Para o físico José Fernando Perez, diretor científico da FAPESP entre 1993 e 2005 e articulador do Programa Genoma FAPESP, cujo primeiro fruto foi o seqüenciamento da Xylella fastidiosa, a venda da Alellyx e da CanaVialis é expressiva também por ocorrer num momento de retração dos investimentos internacionais. “A aquisição não acontece num momento em que há dinheiro sobrando, o que reforça a sua importância. A venda permite que o país receba investimento quando poucos estão recebendo. Quem sabe quais outros países estavam competindo conosco?”, indaga Perez, que hoje é presidente da empresa de biotecnologia Recepta Biopharma. Para ele, a aquisição da Alellyx e da CanaVialis é um indicador de sucesso da visão que formou o Programa Genoma FAPESP. “As lideranças que formaram o programa se envolveram com a Alellyx. O retorno é sem precedentes.
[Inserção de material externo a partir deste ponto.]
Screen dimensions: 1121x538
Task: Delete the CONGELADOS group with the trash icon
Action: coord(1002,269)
Não conheço projeto científico que tenha propiciado um investimento desse porte no Brasil”, disse Perez, que emenda: “A venda mostra que fazer ciência no nosso país pode ser um ótimo negócio”.
Investimento fértil
Perez afirma que o sucesso da venda das empresas mostra o acerto da política de investir nelas – além do investimento em pesquisa genômica da FAPESP e do governo federal, as empresas vinham recebendo recursos públicos para projetos de pesquisa da Financiadora de Estudos e Projetos (Finep) e do Banco Nacional de Desenvolvimento Econômico e Social (BNDES). “Tanto o investimento público foi fértil que permitiu uma venda em condições vantajosas. A biotecnologia é uma área que exige investimento alto e tem retorno demorado. Em certo momento, as empresas precisam de uma injeção de capital maior e só grandes empresas conseguem isso. É um ciclo que se cumpre para que a pesquisa redunde em produtos de alto valor comercial e cheguem à sociedade.” Perez lembra que, desde a primeira apresentação ao conselho superior da FAPESP, o grande objetivo do Programa Genoma da FAPESP era a formação acelerada de recursos humanos para o desenvolvimento da biotecnologia no país.
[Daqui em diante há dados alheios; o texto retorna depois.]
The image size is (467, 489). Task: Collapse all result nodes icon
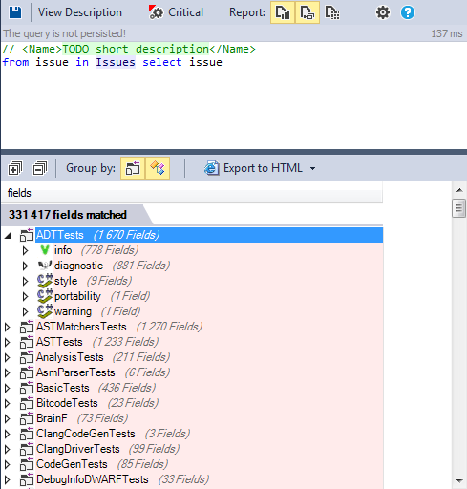[x=40, y=168]
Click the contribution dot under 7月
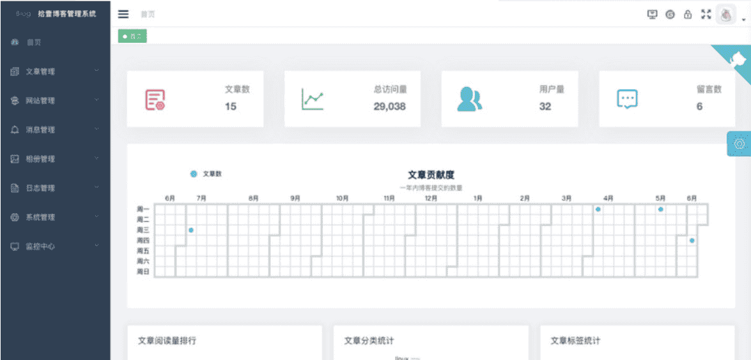751x360 pixels. pyautogui.click(x=190, y=230)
O fato de uma multinacional ter arrematado as duas empresas emergentes causou desconforto no governo federal. Em entrevista ao jornal O Estado de S. Paulo no dia 5 de novembro, o ministro da Ciência e Tecnologia, Sérgio Rezende, disse que ficou “surpreso e decepcionado” com a notícia da venda. “Não sei quanto a Votorantim colocou nessas empresas ao longo desses anos, mas o setor público colocou muito dinheiro”, afirmou Rezende. “A venda para qualquer grupo estrangeiro é decepcionante.” O ministro lembrou que a Finep aprovou R$ 49,4 milhões em subvenção econômica para pesquisas nas empresas nos últimos três anos – dos quais R$ 6,4 milhões já foram desembolsados. “São duas empresas que receberam investimentos do governo e, justo quando esse investimento estava amadurecendo, foram vendidas por um preço bastante módico”, disse.
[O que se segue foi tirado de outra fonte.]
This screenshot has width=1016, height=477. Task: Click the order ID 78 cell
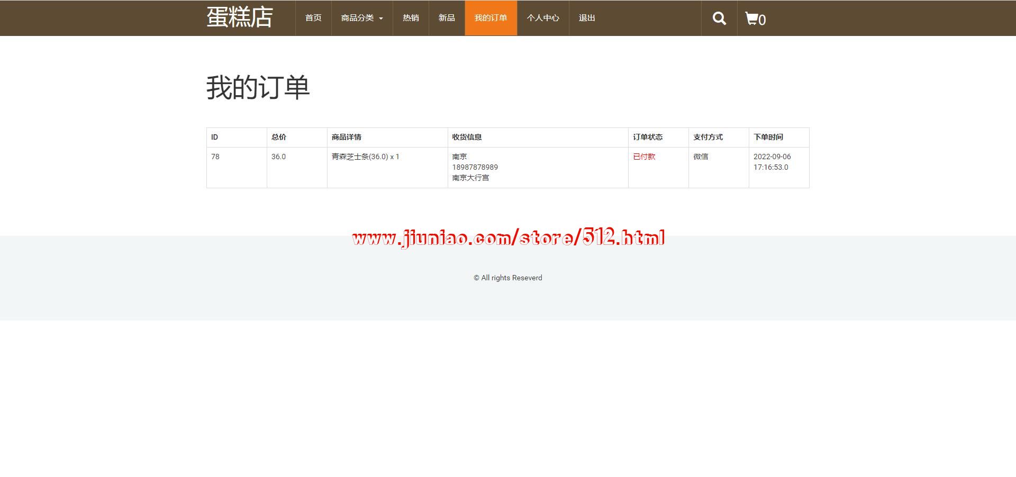(215, 157)
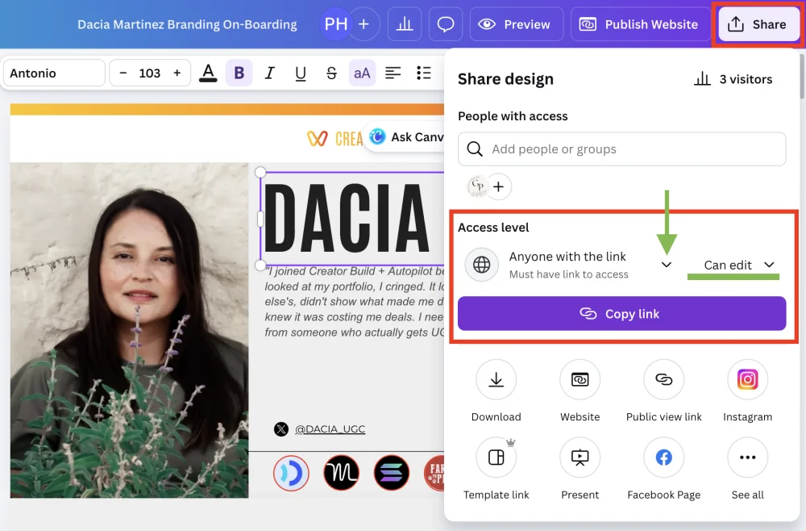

José Fernando Perez também lamentou que não existam empresas nacionais com apetite para investir nas empresas. “Mas a frustração é pequena em comparação aos indicadores de sucesso”, disse. Brito Cruz, diretor científico da FAPESP, diz que, naturalmente, teria sido melhor se a compra fosse efetivada por um grupo brasileiro. “Mas infelizmente não faz parte da tradição dos investidores brasileiros apostar em atividades relacionadas à ciência e à tecnologia muito avançadas, mesmo que haja algumas honrosas exceções que confirmem a regra”, afirmou.